Murdock v. Carolina, Clinchfield & Ohio Railroad

74 S.E. 887 | N.C. | 1912

The facts are sufficiently stated in the opinion of the Court by MR. CHIEF JUSTICE CLARK. This is an action for personal injury. There was evidence that the plaintiff and others were engaged in carrying with their hands heavy steel rails, weighing about 850 pounds each. Under the direction of a foreman they were required to do this, causing (132) them to walk sideways. The plaintiff alleges that if steel tongs had been furnished, the rails could have been carried much more conveniently and when laid down would not have bounced and have injured him, this being the manner in which he was hurt.

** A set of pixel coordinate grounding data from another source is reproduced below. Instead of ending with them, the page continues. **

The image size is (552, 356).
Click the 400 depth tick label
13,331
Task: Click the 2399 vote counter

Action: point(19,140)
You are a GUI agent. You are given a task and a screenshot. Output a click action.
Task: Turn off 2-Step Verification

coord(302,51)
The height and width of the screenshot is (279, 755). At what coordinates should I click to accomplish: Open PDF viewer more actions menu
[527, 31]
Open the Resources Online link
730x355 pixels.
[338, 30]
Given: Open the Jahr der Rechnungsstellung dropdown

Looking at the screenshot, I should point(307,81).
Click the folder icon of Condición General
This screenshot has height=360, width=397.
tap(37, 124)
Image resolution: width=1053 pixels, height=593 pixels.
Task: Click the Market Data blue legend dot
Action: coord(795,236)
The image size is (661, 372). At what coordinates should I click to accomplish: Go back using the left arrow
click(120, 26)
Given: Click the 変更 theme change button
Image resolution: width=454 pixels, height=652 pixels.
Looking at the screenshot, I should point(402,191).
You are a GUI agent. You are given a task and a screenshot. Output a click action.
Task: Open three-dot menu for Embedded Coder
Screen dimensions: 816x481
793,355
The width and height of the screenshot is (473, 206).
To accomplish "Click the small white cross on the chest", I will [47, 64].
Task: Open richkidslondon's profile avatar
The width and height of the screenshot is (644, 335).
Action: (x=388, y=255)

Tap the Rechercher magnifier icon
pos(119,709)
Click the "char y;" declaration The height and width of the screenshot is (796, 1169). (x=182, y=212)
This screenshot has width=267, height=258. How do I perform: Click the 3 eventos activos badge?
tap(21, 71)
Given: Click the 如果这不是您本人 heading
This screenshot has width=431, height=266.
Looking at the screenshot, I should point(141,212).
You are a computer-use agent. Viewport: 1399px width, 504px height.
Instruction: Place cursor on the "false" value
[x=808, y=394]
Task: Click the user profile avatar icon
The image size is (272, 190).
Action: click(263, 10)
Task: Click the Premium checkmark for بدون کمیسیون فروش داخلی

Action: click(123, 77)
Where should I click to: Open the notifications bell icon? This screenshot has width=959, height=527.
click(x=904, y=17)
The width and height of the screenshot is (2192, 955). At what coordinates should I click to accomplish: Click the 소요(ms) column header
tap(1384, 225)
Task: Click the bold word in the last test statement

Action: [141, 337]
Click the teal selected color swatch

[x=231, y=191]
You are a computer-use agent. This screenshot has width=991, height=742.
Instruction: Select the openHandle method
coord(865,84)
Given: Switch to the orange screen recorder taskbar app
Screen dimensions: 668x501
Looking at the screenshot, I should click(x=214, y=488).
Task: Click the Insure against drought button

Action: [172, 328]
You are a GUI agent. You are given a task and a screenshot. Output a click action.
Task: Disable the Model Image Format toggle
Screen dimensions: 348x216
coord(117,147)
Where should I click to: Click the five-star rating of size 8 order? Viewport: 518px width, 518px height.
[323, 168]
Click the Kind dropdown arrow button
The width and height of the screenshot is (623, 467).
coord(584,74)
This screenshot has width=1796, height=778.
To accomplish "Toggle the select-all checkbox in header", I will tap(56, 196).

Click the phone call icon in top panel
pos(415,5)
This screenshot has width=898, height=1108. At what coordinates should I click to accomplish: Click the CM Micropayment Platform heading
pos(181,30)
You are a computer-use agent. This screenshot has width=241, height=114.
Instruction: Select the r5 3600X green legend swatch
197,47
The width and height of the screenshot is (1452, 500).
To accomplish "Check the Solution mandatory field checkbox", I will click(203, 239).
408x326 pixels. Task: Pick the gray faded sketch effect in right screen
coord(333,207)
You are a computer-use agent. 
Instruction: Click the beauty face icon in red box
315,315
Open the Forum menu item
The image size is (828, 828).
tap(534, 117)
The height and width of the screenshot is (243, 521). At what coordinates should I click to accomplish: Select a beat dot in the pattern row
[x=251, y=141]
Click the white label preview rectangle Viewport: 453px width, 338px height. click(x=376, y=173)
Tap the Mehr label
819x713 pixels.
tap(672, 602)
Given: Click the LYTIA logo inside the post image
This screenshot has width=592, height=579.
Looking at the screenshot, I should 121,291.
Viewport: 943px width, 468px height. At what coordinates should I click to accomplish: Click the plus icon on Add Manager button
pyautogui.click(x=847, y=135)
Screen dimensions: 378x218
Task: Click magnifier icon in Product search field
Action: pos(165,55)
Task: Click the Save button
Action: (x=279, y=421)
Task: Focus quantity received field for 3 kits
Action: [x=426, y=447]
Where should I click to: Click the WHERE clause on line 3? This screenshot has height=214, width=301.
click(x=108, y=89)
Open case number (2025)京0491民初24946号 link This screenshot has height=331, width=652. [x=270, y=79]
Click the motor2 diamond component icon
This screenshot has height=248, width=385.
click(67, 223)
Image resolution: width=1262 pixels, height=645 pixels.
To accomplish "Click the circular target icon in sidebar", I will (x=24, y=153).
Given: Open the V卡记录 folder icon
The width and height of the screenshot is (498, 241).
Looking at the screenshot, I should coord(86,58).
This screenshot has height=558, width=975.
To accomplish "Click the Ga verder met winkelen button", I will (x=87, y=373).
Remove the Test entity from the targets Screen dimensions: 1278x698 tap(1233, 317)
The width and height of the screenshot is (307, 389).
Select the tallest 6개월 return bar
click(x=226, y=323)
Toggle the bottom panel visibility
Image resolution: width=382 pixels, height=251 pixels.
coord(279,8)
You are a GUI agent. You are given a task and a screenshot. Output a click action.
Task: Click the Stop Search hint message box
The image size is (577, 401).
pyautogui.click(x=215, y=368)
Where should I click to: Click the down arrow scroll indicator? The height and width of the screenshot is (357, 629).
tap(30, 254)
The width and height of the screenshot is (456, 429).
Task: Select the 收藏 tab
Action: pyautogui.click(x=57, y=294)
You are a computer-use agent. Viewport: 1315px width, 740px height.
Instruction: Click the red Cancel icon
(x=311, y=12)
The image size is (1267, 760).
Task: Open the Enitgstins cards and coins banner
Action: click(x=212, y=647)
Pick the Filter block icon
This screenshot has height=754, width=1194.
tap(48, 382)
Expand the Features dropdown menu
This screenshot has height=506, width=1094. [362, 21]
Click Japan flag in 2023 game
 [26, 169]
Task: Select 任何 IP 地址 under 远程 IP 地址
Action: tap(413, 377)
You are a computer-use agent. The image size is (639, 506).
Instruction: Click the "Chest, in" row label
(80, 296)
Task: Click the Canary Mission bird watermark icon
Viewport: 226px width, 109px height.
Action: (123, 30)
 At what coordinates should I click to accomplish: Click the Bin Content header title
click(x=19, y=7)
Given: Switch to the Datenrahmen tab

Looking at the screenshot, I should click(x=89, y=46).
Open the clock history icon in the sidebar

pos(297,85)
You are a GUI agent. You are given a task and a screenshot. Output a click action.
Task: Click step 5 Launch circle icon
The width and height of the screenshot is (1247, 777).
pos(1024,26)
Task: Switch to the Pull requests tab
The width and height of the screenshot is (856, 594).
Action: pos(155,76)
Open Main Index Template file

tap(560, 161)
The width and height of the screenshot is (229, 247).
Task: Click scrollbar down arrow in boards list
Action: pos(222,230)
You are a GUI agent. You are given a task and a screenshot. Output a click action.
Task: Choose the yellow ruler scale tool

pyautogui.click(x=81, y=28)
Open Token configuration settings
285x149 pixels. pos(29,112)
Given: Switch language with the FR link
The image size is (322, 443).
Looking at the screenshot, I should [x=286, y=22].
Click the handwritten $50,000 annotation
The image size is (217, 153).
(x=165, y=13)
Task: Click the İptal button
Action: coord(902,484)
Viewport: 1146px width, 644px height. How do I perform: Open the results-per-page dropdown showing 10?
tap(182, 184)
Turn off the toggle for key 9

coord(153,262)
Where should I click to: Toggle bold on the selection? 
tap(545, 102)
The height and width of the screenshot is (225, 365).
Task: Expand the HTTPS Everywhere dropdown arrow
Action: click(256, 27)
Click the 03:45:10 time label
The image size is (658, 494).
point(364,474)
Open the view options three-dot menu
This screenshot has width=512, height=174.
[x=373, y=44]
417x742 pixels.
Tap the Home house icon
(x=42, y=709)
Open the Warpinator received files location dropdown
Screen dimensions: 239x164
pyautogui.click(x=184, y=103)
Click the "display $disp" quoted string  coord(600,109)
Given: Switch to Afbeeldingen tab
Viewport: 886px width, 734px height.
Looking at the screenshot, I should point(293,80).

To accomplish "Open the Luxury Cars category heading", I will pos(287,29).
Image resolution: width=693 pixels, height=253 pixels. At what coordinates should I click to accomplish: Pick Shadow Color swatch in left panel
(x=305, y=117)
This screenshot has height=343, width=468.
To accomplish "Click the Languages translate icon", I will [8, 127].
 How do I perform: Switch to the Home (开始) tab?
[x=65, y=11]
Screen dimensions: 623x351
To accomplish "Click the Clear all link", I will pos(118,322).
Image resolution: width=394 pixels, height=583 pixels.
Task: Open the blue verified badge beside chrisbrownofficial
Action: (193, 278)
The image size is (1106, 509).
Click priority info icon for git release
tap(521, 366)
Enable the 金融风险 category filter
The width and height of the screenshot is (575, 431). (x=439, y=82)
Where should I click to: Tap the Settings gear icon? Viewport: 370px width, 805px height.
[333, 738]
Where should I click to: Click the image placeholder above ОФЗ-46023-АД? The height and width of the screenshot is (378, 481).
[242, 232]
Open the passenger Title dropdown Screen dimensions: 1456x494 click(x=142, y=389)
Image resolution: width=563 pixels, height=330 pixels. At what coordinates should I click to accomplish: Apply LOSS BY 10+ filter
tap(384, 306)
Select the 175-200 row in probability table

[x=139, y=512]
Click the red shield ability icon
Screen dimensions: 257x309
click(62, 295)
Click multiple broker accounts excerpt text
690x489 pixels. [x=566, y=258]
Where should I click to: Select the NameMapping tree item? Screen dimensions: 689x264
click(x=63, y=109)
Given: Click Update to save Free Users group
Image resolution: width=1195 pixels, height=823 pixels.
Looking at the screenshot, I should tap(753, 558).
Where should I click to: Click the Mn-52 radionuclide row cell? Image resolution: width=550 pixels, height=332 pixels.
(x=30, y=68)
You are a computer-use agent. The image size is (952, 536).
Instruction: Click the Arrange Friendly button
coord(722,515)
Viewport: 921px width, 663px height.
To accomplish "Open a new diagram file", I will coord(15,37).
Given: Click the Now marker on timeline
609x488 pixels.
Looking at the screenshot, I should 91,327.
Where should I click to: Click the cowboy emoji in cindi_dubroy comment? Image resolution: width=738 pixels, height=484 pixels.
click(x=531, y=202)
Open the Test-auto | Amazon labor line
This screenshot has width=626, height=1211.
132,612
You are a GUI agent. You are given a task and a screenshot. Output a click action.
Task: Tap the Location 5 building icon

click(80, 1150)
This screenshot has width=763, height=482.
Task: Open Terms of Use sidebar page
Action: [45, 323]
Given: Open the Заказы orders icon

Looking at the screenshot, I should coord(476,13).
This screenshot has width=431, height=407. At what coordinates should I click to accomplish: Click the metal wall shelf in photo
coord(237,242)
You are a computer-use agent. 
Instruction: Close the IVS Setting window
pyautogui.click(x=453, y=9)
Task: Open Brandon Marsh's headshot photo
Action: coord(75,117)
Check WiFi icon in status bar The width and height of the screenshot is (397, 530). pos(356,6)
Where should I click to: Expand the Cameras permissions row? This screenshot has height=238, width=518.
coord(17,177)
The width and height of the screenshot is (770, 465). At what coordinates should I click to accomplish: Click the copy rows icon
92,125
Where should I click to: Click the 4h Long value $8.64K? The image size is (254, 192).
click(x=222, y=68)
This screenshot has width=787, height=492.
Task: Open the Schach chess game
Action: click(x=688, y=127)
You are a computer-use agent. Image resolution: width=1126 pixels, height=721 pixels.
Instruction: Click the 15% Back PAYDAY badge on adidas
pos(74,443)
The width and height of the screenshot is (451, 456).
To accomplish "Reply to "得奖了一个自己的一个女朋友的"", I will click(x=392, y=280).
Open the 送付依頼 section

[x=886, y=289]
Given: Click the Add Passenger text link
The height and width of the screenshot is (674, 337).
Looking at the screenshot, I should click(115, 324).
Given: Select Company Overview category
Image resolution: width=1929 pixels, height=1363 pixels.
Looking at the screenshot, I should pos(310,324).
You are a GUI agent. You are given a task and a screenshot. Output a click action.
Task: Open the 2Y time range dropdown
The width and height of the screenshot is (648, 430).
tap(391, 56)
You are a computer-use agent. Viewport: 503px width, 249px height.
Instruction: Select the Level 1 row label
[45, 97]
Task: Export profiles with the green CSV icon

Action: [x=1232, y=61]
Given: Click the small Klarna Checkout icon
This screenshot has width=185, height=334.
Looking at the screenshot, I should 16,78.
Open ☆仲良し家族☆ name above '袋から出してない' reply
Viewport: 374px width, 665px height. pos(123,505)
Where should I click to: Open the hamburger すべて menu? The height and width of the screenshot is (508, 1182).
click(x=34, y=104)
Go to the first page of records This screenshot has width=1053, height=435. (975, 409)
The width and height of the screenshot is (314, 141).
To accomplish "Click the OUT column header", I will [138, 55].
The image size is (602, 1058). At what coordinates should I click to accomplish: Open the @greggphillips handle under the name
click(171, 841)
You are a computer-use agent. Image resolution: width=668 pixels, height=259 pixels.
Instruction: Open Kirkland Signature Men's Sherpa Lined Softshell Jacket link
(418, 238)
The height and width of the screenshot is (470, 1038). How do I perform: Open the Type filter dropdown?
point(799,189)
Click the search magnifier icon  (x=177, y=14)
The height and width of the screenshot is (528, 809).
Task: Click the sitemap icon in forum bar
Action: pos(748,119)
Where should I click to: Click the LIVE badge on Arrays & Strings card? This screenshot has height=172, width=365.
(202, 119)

The first exception is that the plaintiff was allowed to state whether or not in placing a rail with tongs the rail would bounce. This was not an opinion of the witness, but a fact which he stated from his own *107 knowledge and experience, and the question was competent. Burney v. Allen,127 N.C. 476; S. v. McDowell, 129 N.C. 523; Britt v. R. R., 148 N.C. 37.

The second and third exceptions are because the plaintiff was allowed to testify that railroad tongs were approved and in general use. Orr v.Telephone Co., 130 N.C. 627; Rushing v. R. R., 149 N.C. 160. In Baileyv. Meadows Co., 154 N.C. 72, Brown, J., says: "It is not necessary that the plaintiff should prove that such tongs are used on every railroad, but the fact that they are in use on three railroad systems is sufficient evidence to justify the jury in finding that they were in general use." Indeed, it ought hardly to call for proof that it was negligence not to furnish an appliance so long in use and so well known. Orr v. TelegraphCo., 132 N.C. 691. The exceptions for refusal to nonsuit do not need to be discussed.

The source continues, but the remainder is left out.